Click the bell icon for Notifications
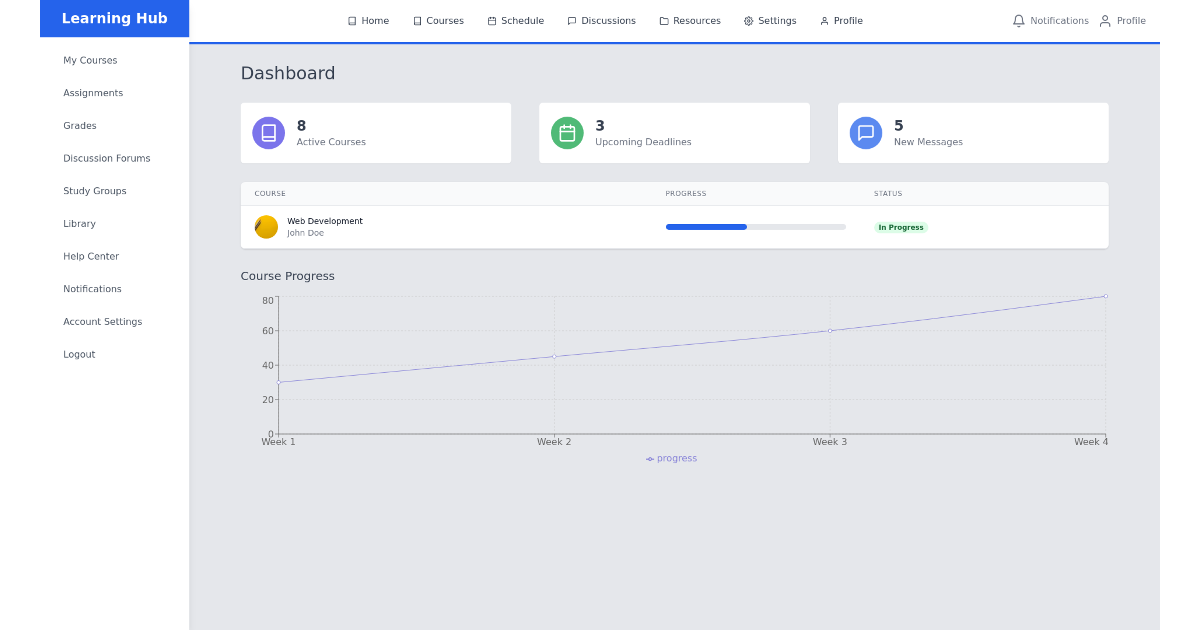(1018, 21)
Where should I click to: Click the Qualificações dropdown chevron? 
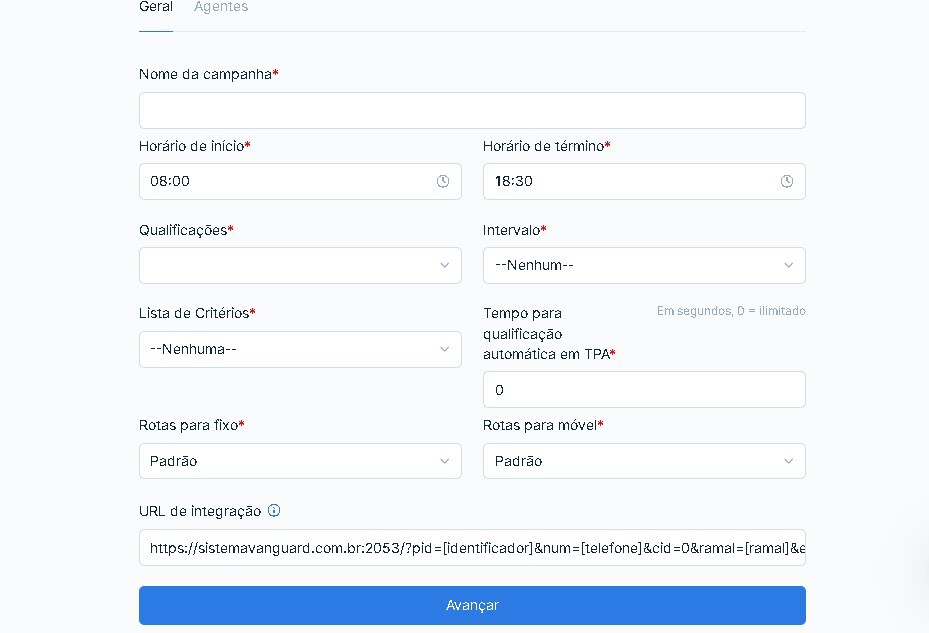(444, 266)
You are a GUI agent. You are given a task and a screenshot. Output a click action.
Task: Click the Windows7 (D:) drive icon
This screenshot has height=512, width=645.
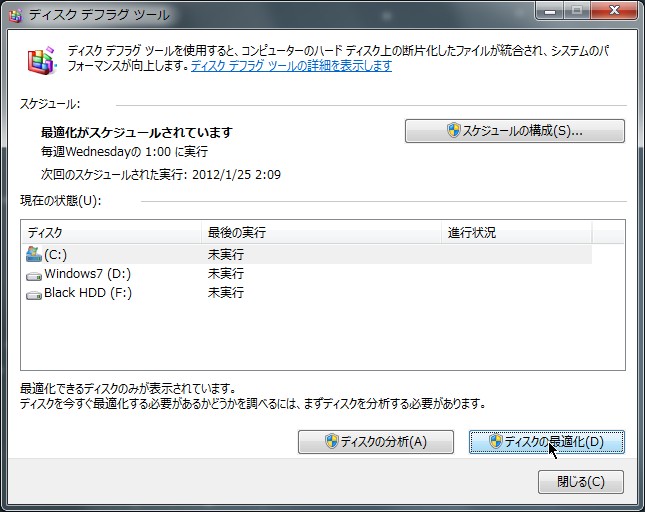[34, 274]
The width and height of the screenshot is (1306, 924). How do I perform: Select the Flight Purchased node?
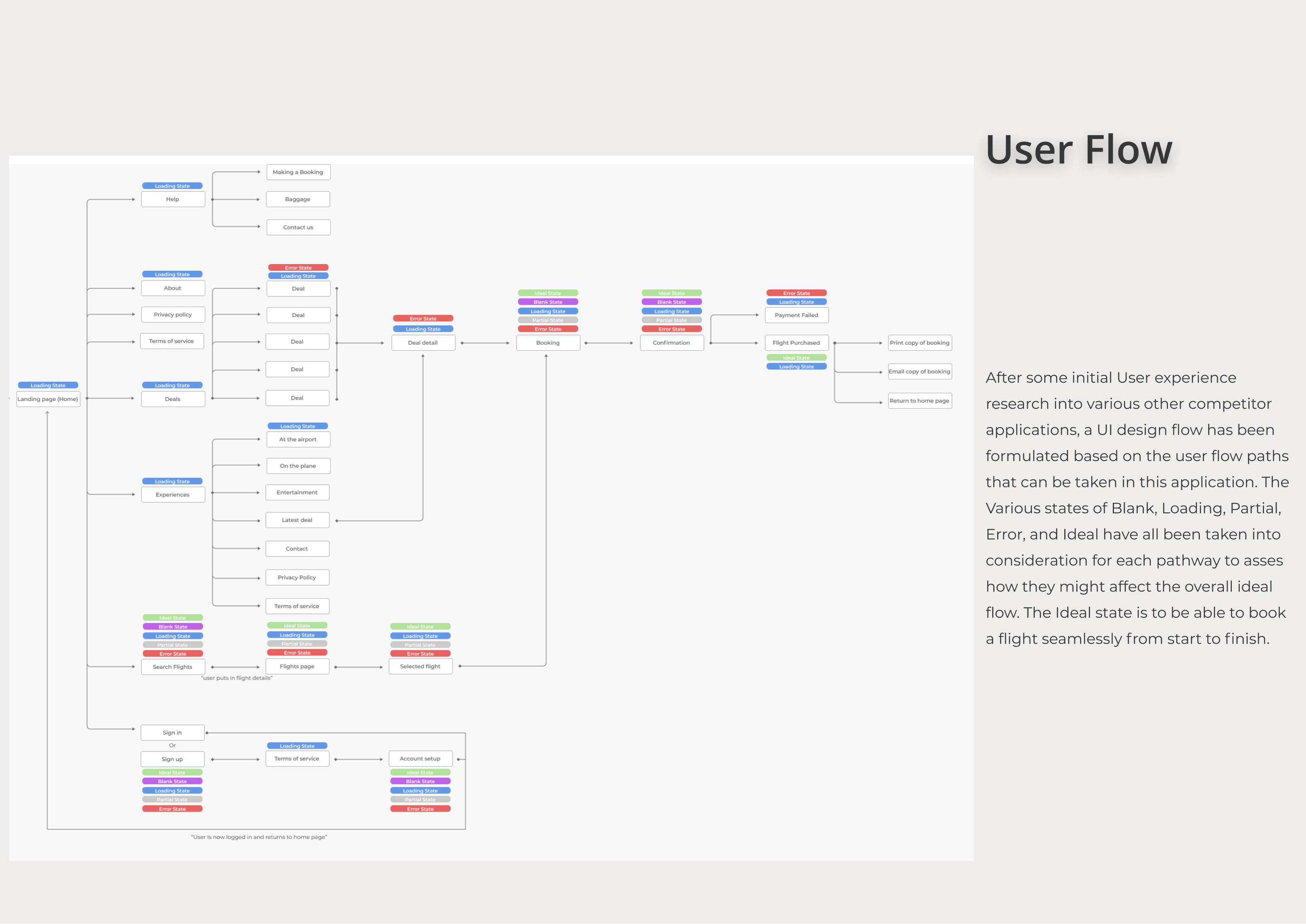796,342
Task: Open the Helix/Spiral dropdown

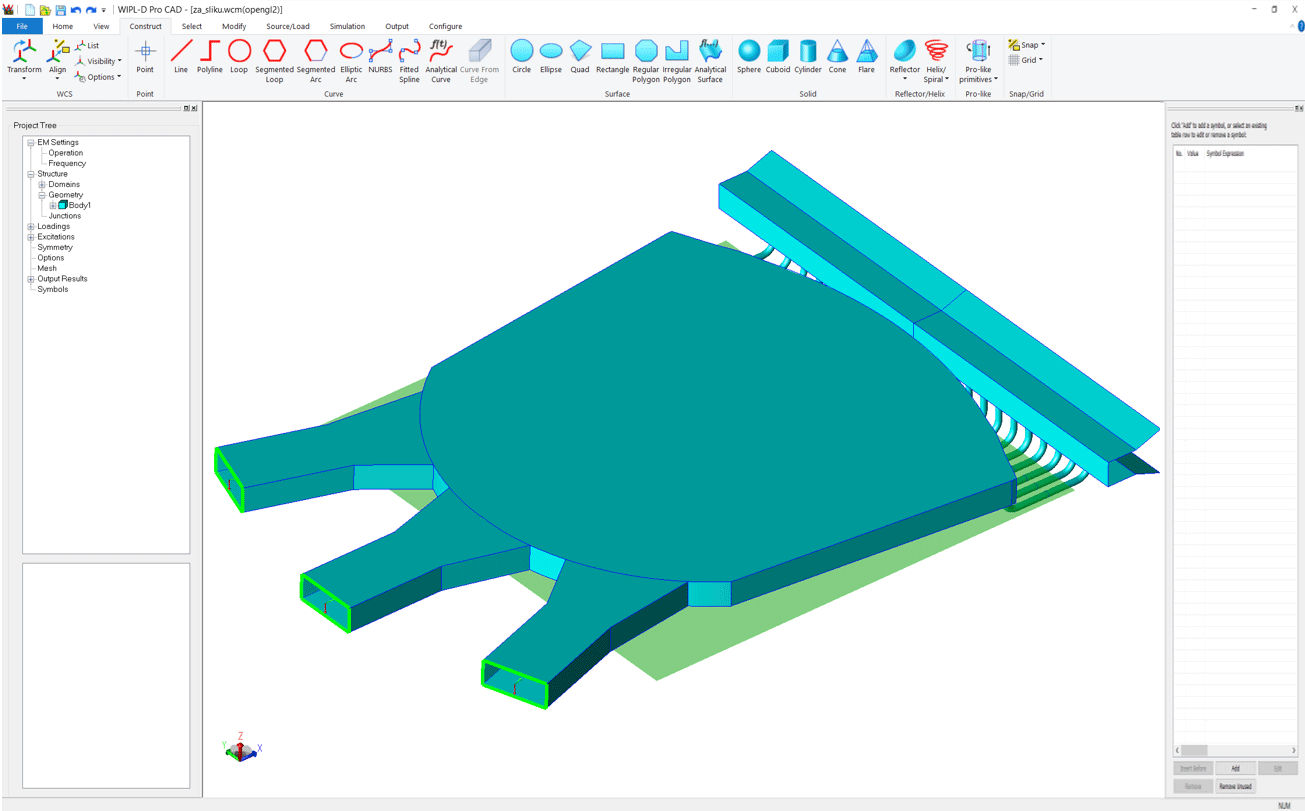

Task to complete
Convert everything in the listing from the line containing "You are a GUI" down to the end of the listing into a JSON list of strings, one string per line, leaving out blank lines and the pictures.

Exercise response
[
  "You are a GUI agent. You are given a task and a screenshot. Output a click action.",
  "Task: Click the Windows7 (D:) drive icon",
  "This screenshot has height=512, width=645.",
  "[34, 274]",
  "The width and height of the screenshot is (1306, 924). How do I perform: Select the Flight Purchased node?",
  "796,342",
  "Task: Open the Helix/Spiral dropdown"
]